• _Цитируемый текст_
= = = =

Впрочем, если только не брать в расчет так называемых случайных скандалов и иных неминуемых неожиданностей, довольно иногда неприятных и, к несчастию, все-таки слишком частых, то по дорогам нашим, в результате, все-таки можно проехать. Разумеется, с предосторожностями.

Я уже написал однажды и напечатал, что задача проехать приятно и весело по железной нашей дороге заключается, главное, "в умении давать врать другим и как можно более этому вранью верить; тогда и вам дадут тоже с эффектом прилгнуть, если и сами вы соблазнитесь; стало быть, взаимная выгода". Здесь же подтверждаю, что и доселе придерживаюсь того же мнения и что высказано было оно мною нимало не в юмористическом, а, напротив, в самом положительном смысле. Что же собственно до вранья и особенно железнодорожного, то я уже заявил тогда же, что почти и не считаю его пороком, а, напротив, естественным отправлением нашего национального добродушия. Злых лгунов у нас почти нет, а, напротив, почти все русские лгуны -- люди добрые. Не говорю, впрочем, что хорошие.

= = = =

• _Задание_
Изложите цитируемый текст выше в двух предложениях.

• _Имеющиеся данные_
= = = =

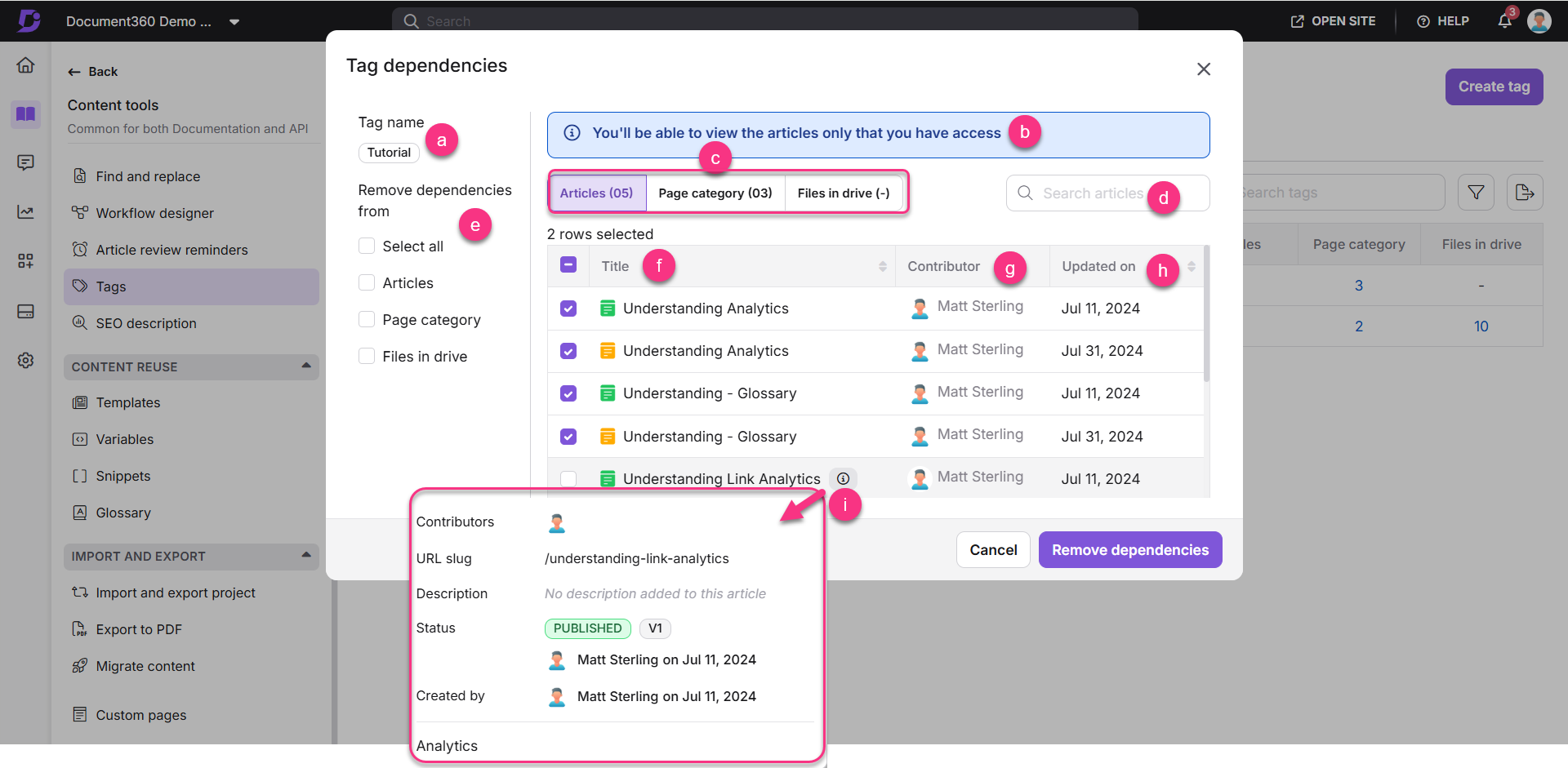Viewport: 1568px width, 768px height.
Task: Click the filter funnel icon
Action: click(x=1476, y=193)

= = = =

• _Результат_
Если не считать случайных скандалов и неизбежных неожиданностей, по нашим дорогам в итоге всё же можно проехать, хотя и с предосторожностями. Автор всерьёз подтверждает прежнее мнение, что для приятной поездки по железной дороге нужно давать врать другим и верить этому вранью, и считает такое враньё не пороком, а проявлением национального добродушия, ведь почти все русские лгуны — люди добрые, хотя и не обязательно хорошие.